We all have our own unique bedtime routines, but some are more “out-of-the-ordinary” than others. Below we will explore how these techniques might help you relax and fall into a deep sleep.
Use A Weighted Blanket
As babies, our parents swaddled us tightly in blankets. This feeling helps babies sleep because it simulates the tight space of the womb. It also prevents babies from restless movement and twitching, promoting a deeper sleep. The same concept applies for adults. Weighted blankets are filled with a variety of things from rice to poly pellets. The weight that these blankets apply to your body simulates the feeling of being swaddled. It is especially good for adults who experience continuous restless nights.
Text Source: Reader’s Digest (http://www.rd.com/health/wellness/sleep-tricks)
Try To Stay Awake
This may seem counterproductive, but trying to force yourself to stay awake can trick your brain into getting drowsy. Sort of a reverse psychology on yourself. Studies have shown that keeping your eyes wide open and keeping your body completely still with no electronics or lights on can actually help you fall asleep faster. I tried this method a couple of times this last week, and sure enough, the longer I tried to stay “wide-awake” the faster I fell into a deep sleep.

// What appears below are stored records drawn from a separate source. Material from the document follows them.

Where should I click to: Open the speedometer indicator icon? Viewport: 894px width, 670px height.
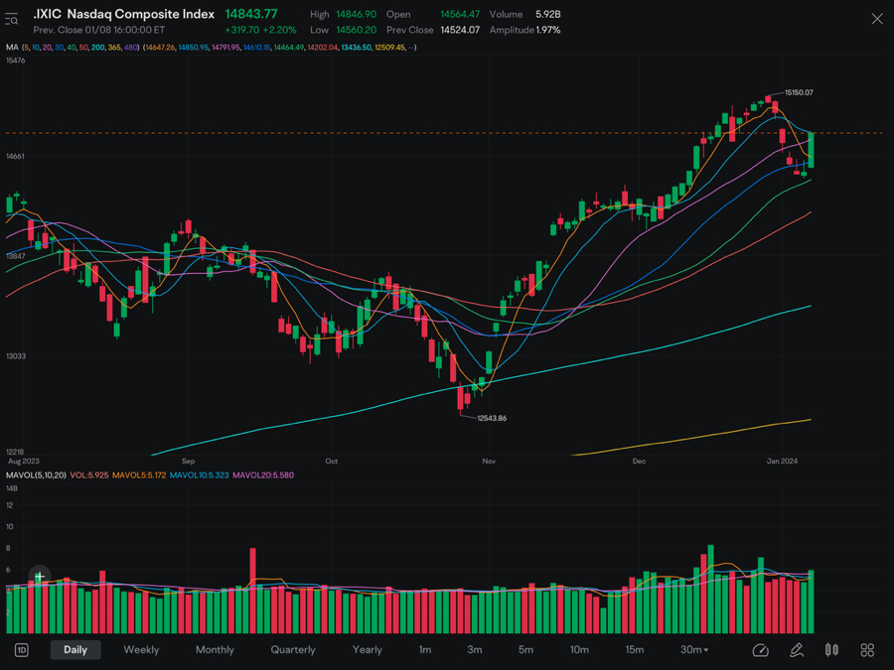pos(761,650)
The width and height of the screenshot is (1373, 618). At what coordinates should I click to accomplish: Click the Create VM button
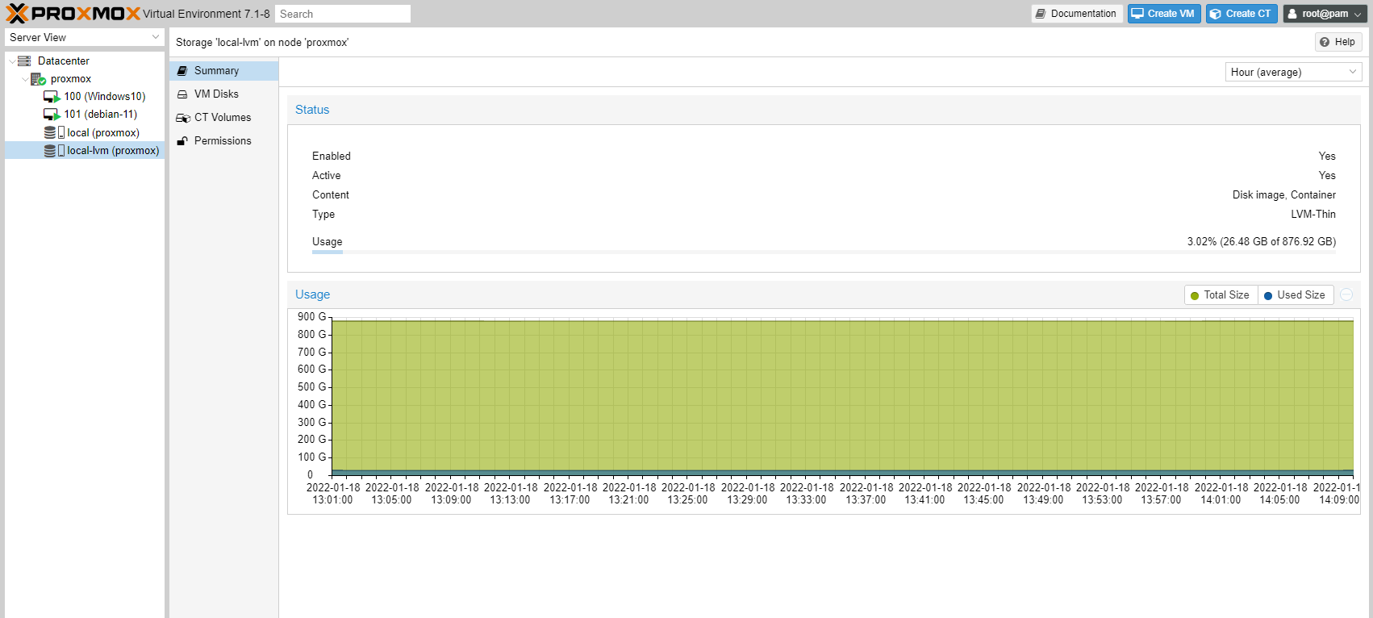1163,14
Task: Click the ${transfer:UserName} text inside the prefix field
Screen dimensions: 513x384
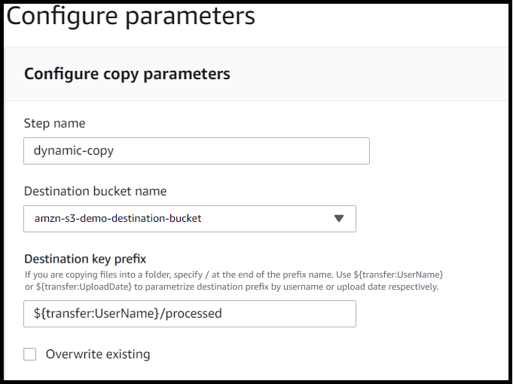Action: coord(96,314)
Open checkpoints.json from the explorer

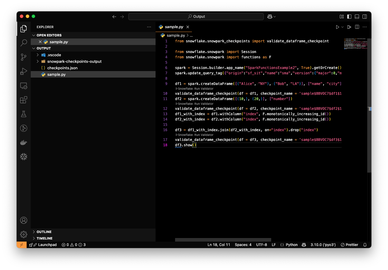[62, 68]
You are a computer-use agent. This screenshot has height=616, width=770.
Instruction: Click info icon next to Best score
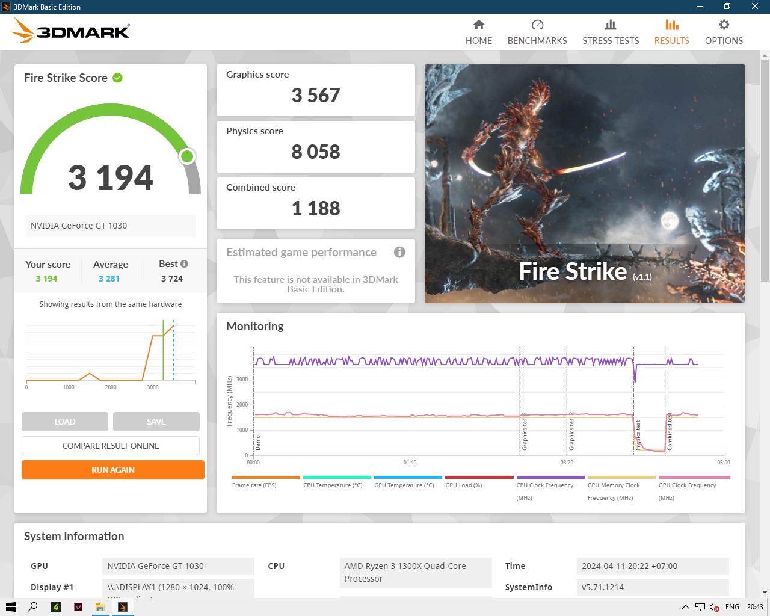185,264
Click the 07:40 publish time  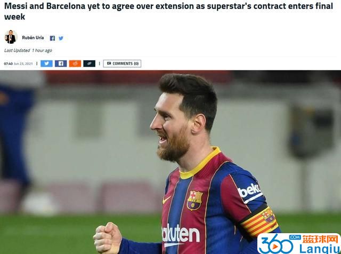click(9, 64)
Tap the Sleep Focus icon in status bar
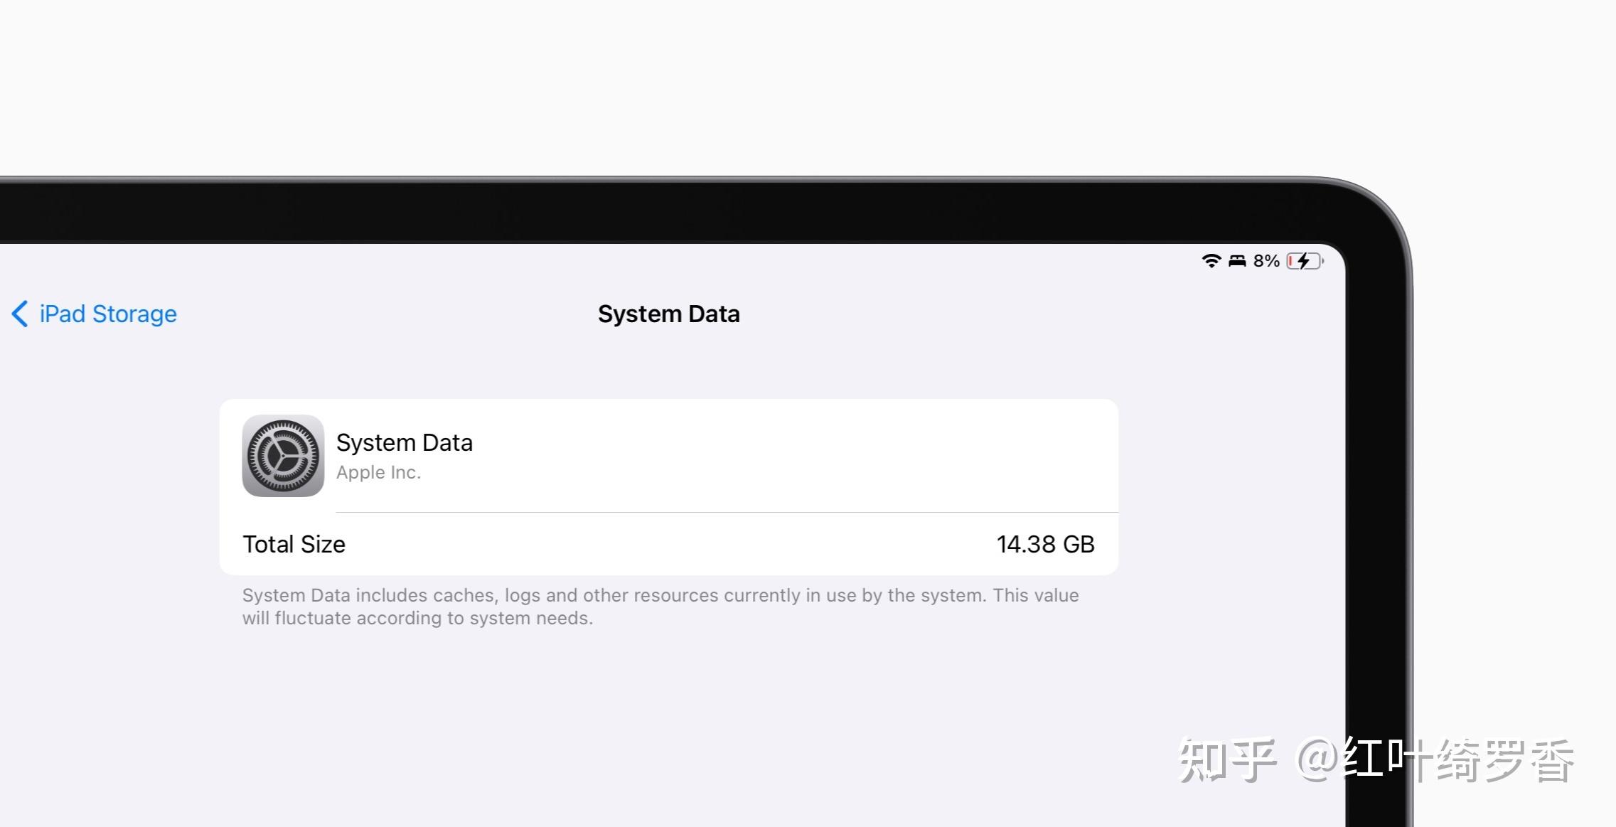 [x=1237, y=260]
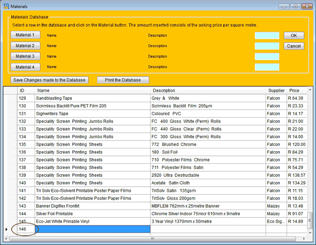This screenshot has height=245, width=316.
Task: Focus the Material 4 price field
Action: pyautogui.click(x=267, y=67)
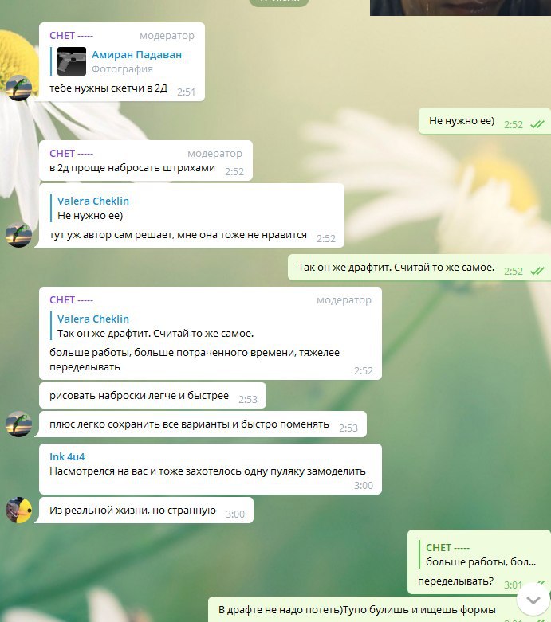Click модератор badge on 2:52 штрихами message

click(x=214, y=153)
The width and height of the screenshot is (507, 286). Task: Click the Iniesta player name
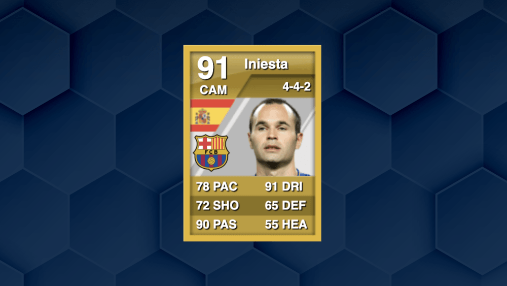(266, 64)
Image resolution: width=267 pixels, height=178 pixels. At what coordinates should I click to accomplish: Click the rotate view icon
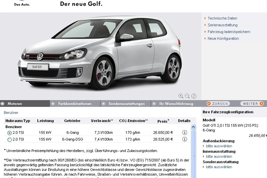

Text Source: Life Hacker (http://lifehacker.com/you-may-actually-fall-asleep-faster-if-you-try-to-stay-1693693901)
Watch And Listen To ASMR
This is probably one of the most interesting relaxation techniques out there, but over the past few years, it has been gaining in popularity over social media. ASMR stands for Autonomous Sensory Meridian Response, and is defined as, “a feeling of euphoric tingling and relaxation that can come over someone when he or she watches certain videos or hears certain sounds” (Sleep.org) These responses can be triggered by very simple sounds that we hear every day such as the tapping of rain on a tin roof or the sound of writing with a pencil on paper. These sounds start a tingle at the top of your scalp, and as it travels down your body, your mind relaxes and you can drift to sleep. Now, this hasn’t been proven to work for everyone, but for those of us that it does, it is a great way to relax. If you are interested in listening to ASMR videos there are hundreds of them on YouTube. Below is an example of one of the popular ASMR videos by ASMR Darling.
Text Source: Sleep.org (https://sleep.org/articles/what-is-asmr/)
Video Source: YouTube (https://youtu.be/WX6SPJxurLo)
Roll Your Eyes
Research has shown that this simple trick can trigger the release of melatonin in your brain. All you need to do is close your eyes, and roll your eyes down and then back up. Do this a few times. Rolling your eyes like this mimics the beginnings of REM (Rapid Eye Movements).
Text Source: Restful Insomnia (http://www.restfulinsomnia.com/eye-roll/)
Text Source: Mirror (http://www.mirror.co.uk/lifestyle/health/unable-sleep-eleven-ways-you-2300449)
Make A To-Do List About Your Next Day’s Tasks
If you are like me, you worry about what needs to be done the next day. One way to ease your concerns a little is to write down your to-do list on a piece of paper. Writing each task down makes you feel like you are more in control of your day. So, you can rest easy at night knowing that you have a plan of attack for the next day.